Pediatric private duty nursing is among the hardest nursing positions to staff. The work is emotionally demanding (caring for critically ill children in their homes), often involves overnight shifts, and Medicaid reimbursement rates constrain what agencies can pay. National turnover rates for pediatric PDN nurses exceed 50% annually at many agencies.
Buyers evaluate nurse retention through several lenses:
- Annual turnover rate: Under 30% is excellent. 30-50% is industry average. Above 50% is a red flag that signals systemic problems.
- Average nurse tenure: Agencies where the average nurse has been there 2+ years have built something durable. Under 12 months average tenure suggests a revolving door.
- Nurse-to-patient ratio: How many nurses does the agency employ relative to patients on census? Agencies running thin risk catastrophic fill rate drops if even a few nurses leave.
- Recruitment pipeline: What does the nursing school relationship look like? Does the agency have clinical rotation partnerships? Is there a waitlist of nurses wanting to join?
An agency that has genuinely solved the nurse retention problem — through competitive pay, flexible scheduling, clinical support systems, and a culture that values its nurses — possesses a competitive moat that is extraordinarily difficult to replicate. Buyers pay up for it.
What Drives Pediatric Home Health Value Up
Technology-enabled scheduling and compliance. Agencies using modern EVV (electronic visit verification) systems, automated scheduling platforms, and digital clinical documentation demonstrate operational sophistication that reduces compliance risk and improves nurse satisfaction.
Relationships with children's hospitals.Referral relationships with pediatric ICU discharge planners at major children's hospitals (Texas Children's, Children's National, Nationwide Children's) are among the most valuable assets a pediatric home health agency can have. These relationships take years to build and are highly defensible.
Commercial insurance as secondary payer. When a medically complex child has commercial insurance in addition to Medicaid, the agency can often bill both — and commercial rates are significantly higher than Medicaid. A patient population with 20-30% commercial secondary coverage generates meaningfully higher revenue per hour.
Accreditation. Joint Commission or ACHC accreditation is not legally required in most states but signals to buyers that the agency meets a higher standard of clinical and operational quality. Accredited agencies face smoother transitions during acquisition.
What Kills Pediatric Home Health Value
Survey deficiencies. State survey deficiencies, especially repeat findings or condition-level citations, signal compliance problems that terrify buyers. A clean survey history for the past 3 years is essential.
Billing irregularities. Medicaid fraud enforcement in home health is aggressive. Any pattern of billing for undelivered hours, upcoding, or documentation gaps will surface during due diligence and either kill the deal or result in massive price reductions and indemnity holdbacks.

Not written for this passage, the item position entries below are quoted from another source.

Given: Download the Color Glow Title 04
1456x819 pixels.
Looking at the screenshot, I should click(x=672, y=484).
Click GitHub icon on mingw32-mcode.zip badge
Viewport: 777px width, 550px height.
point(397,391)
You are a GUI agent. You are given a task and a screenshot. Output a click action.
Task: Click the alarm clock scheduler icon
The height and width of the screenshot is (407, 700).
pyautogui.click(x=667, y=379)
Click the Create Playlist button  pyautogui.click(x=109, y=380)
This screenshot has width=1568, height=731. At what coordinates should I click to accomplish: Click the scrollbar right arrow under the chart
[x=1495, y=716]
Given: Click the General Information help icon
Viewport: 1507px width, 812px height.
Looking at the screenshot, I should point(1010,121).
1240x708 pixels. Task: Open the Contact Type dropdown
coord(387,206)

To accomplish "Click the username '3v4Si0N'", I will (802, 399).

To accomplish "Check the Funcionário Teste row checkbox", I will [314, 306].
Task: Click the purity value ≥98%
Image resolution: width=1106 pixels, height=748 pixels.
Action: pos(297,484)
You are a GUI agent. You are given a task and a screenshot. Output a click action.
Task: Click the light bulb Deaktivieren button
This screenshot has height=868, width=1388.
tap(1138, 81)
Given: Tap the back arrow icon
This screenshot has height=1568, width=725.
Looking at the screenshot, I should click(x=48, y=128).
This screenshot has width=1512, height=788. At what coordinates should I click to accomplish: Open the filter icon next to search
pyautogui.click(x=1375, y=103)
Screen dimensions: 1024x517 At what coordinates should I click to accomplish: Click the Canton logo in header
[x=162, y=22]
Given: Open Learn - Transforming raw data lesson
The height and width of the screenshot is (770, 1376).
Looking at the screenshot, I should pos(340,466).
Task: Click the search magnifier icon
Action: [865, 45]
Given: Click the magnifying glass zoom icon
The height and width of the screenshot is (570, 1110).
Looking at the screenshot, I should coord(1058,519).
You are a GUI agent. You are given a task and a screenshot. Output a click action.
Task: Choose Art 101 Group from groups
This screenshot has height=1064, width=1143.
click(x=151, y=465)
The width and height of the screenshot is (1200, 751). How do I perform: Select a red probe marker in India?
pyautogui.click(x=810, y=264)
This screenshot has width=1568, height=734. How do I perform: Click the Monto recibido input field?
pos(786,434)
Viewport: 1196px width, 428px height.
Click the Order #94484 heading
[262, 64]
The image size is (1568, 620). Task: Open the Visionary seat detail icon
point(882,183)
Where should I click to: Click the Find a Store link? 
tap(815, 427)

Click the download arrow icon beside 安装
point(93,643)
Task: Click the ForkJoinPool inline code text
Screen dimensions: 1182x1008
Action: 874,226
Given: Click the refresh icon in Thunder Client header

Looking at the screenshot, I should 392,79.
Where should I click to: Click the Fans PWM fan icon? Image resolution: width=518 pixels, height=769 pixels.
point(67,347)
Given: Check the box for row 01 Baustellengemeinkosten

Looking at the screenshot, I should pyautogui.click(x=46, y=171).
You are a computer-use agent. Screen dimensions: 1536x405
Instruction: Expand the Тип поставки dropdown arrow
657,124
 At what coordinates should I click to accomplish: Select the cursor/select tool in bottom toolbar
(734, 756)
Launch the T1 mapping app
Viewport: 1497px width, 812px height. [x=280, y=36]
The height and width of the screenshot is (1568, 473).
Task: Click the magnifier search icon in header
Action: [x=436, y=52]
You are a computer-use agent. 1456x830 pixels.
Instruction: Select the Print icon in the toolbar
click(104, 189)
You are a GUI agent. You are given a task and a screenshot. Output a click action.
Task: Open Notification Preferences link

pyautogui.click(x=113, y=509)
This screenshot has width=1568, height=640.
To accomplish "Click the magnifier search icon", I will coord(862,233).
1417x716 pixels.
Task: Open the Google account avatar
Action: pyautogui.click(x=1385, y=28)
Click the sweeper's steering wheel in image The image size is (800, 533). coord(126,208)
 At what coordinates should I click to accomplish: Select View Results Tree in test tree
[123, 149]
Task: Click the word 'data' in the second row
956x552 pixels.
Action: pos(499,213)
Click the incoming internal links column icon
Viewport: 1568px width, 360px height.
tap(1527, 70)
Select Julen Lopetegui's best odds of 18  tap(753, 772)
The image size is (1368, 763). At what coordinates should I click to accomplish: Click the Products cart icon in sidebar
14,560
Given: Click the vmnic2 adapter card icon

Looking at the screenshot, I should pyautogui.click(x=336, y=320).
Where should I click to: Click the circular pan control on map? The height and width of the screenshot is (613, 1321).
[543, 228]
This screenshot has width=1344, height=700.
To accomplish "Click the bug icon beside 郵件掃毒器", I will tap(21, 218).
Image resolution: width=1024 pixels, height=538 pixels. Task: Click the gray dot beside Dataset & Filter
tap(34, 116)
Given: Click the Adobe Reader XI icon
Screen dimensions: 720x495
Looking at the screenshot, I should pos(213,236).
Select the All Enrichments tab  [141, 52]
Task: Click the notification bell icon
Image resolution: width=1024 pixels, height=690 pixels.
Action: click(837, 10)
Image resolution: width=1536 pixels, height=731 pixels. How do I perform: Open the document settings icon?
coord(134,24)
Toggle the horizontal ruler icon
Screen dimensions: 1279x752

Single-referral-source dependency. If 40%+ of new patient referrals come from a single hospital or physician group, buyers see concentration risk. Diversify referral sources across multiple hospitals, pediatricians, and case management organizations.
Owner as the clinical director. If the owner is also the Director of Nursing and the primary clinical supervisor, the agency lacks the management depth buyers need to feel confident the business survives the transition. Hiring a qualified DON before going to market is critical.
The Bottom Line
Pediatric home health agencies that have solved the nurse retention puzzle, maintain growing census with high fill rates, participate in multiple state Medicaid waiver programs, and have deep children's hospital referral relationships are commanding 6-8x EBITDA from an active PE buyer pool. The agencies trading at the low end of the range are those still fighting the same battles everyone faces — nurse shortages, single-state exposure, and owner-dependent operations. If you're building toward an exit, invest in your nurses first. Everything else follows from there.